Records from a collection:

::::::::::

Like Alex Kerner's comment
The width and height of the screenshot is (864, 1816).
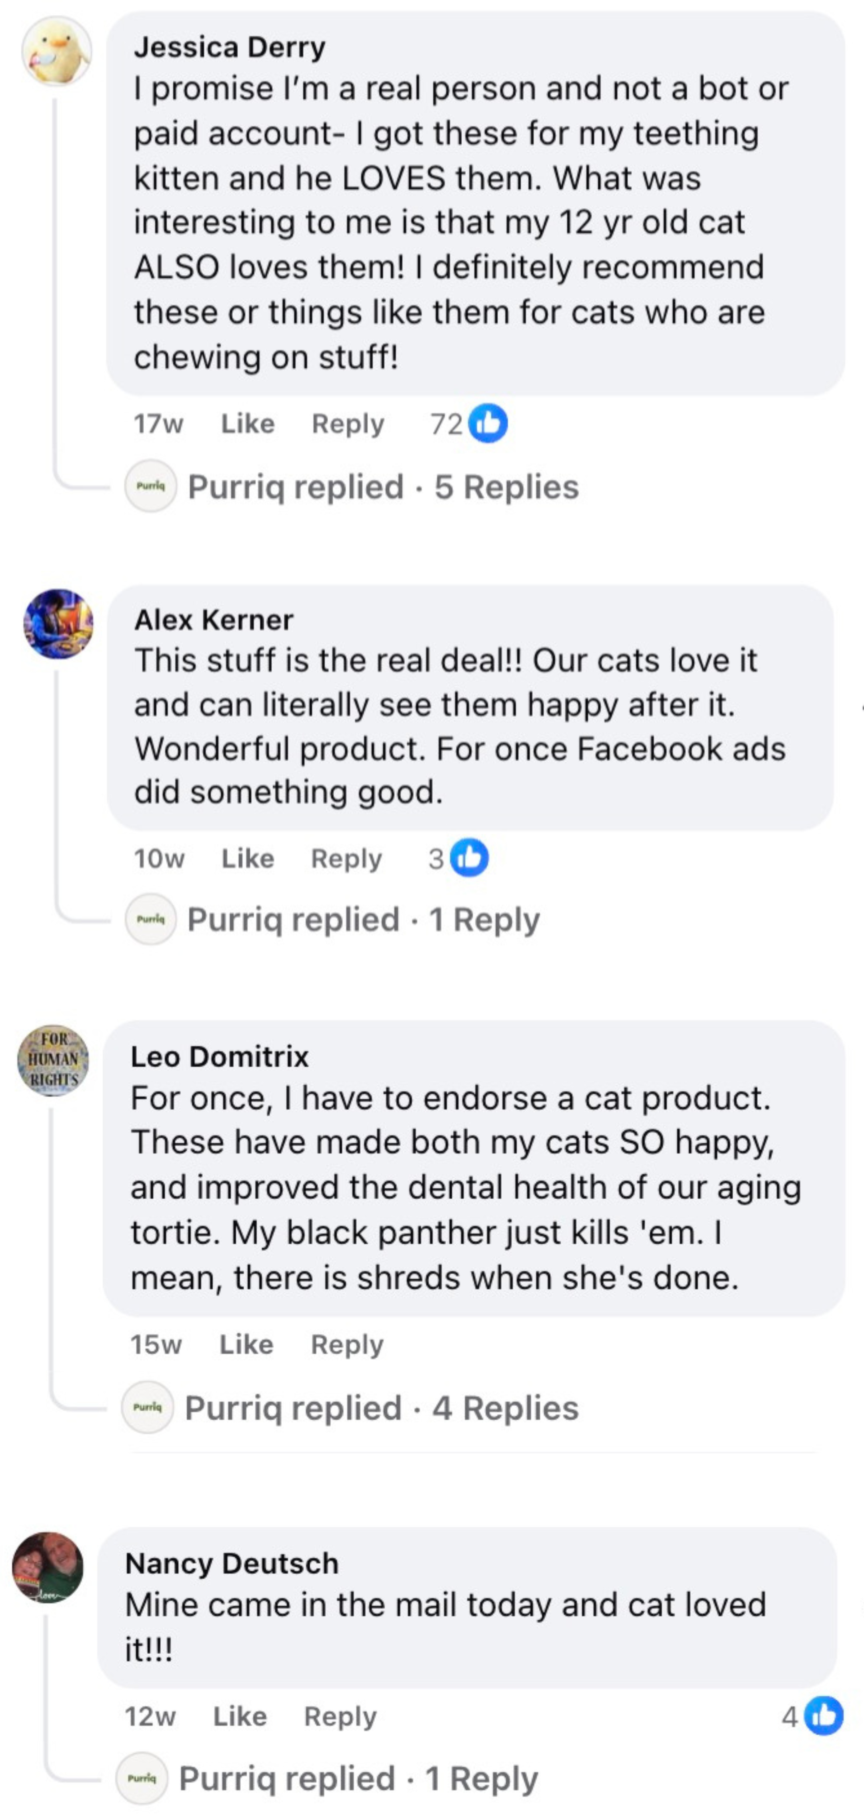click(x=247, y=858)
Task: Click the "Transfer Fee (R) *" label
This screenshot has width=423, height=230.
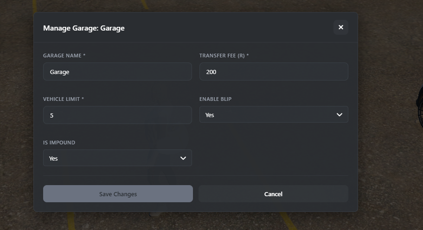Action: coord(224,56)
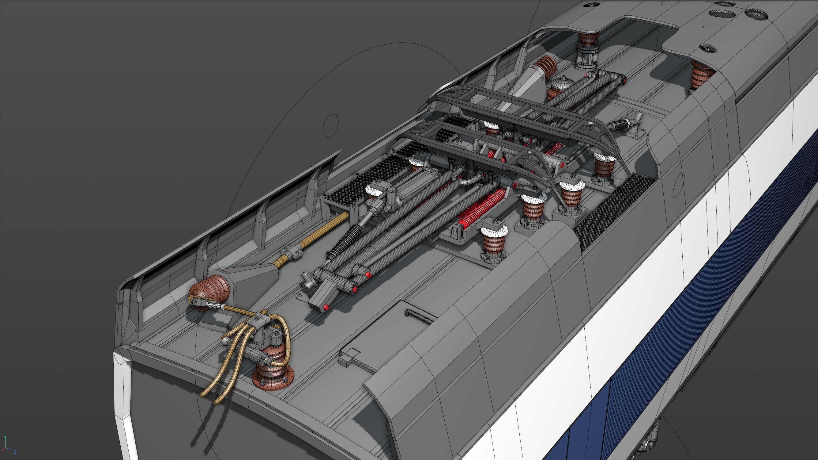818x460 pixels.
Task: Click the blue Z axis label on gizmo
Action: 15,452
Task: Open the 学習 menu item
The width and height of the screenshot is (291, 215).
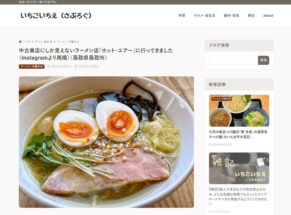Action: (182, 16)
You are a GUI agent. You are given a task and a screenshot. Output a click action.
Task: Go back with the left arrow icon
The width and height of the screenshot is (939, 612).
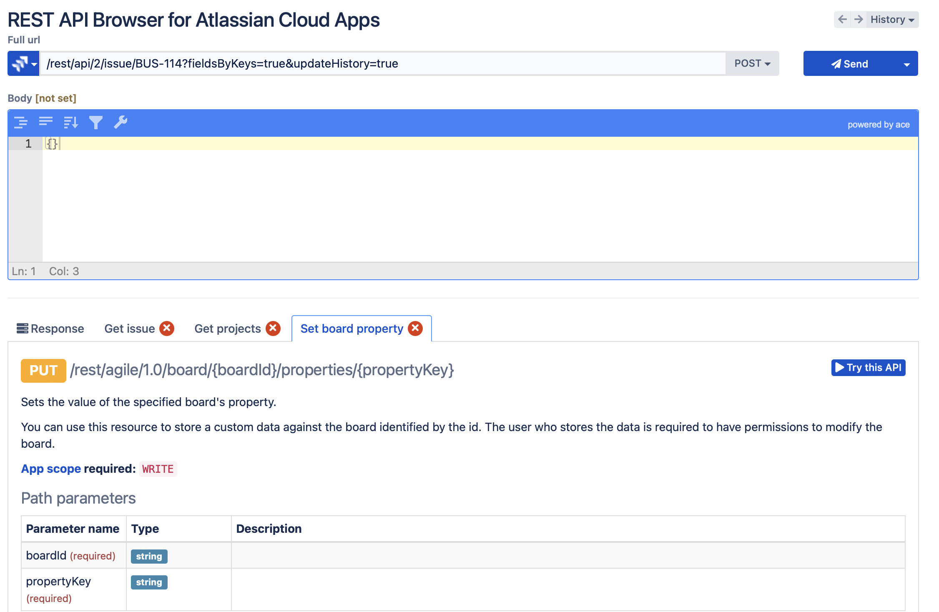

::::::::::

*What you are asked to do:* Update all of the entries above by replacing each occurrence of "screenshot" with "screen capture" and leaving all other text unchanged. Omit the pictures from your answer.

*Problem solution:*
Like Alex Kerner's comment
The width and height of the screen capture is (864, 1816).
click(x=247, y=858)
Task: Click the "Transfer Fee (R) *" label
This screen capture has width=423, height=230.
Action: coord(224,56)
818x460 pixels.
Task: Click the blue Z axis label on gizmo
Action: 15,452
Task: Open the 学習 menu item
The width and height of the screen capture is (291, 215).
Action: (182, 16)
You are a GUI agent. You are given a task and a screen capture. Output a click action.
Task: Go back with the left arrow icon
The width and height of the screen capture is (939, 612).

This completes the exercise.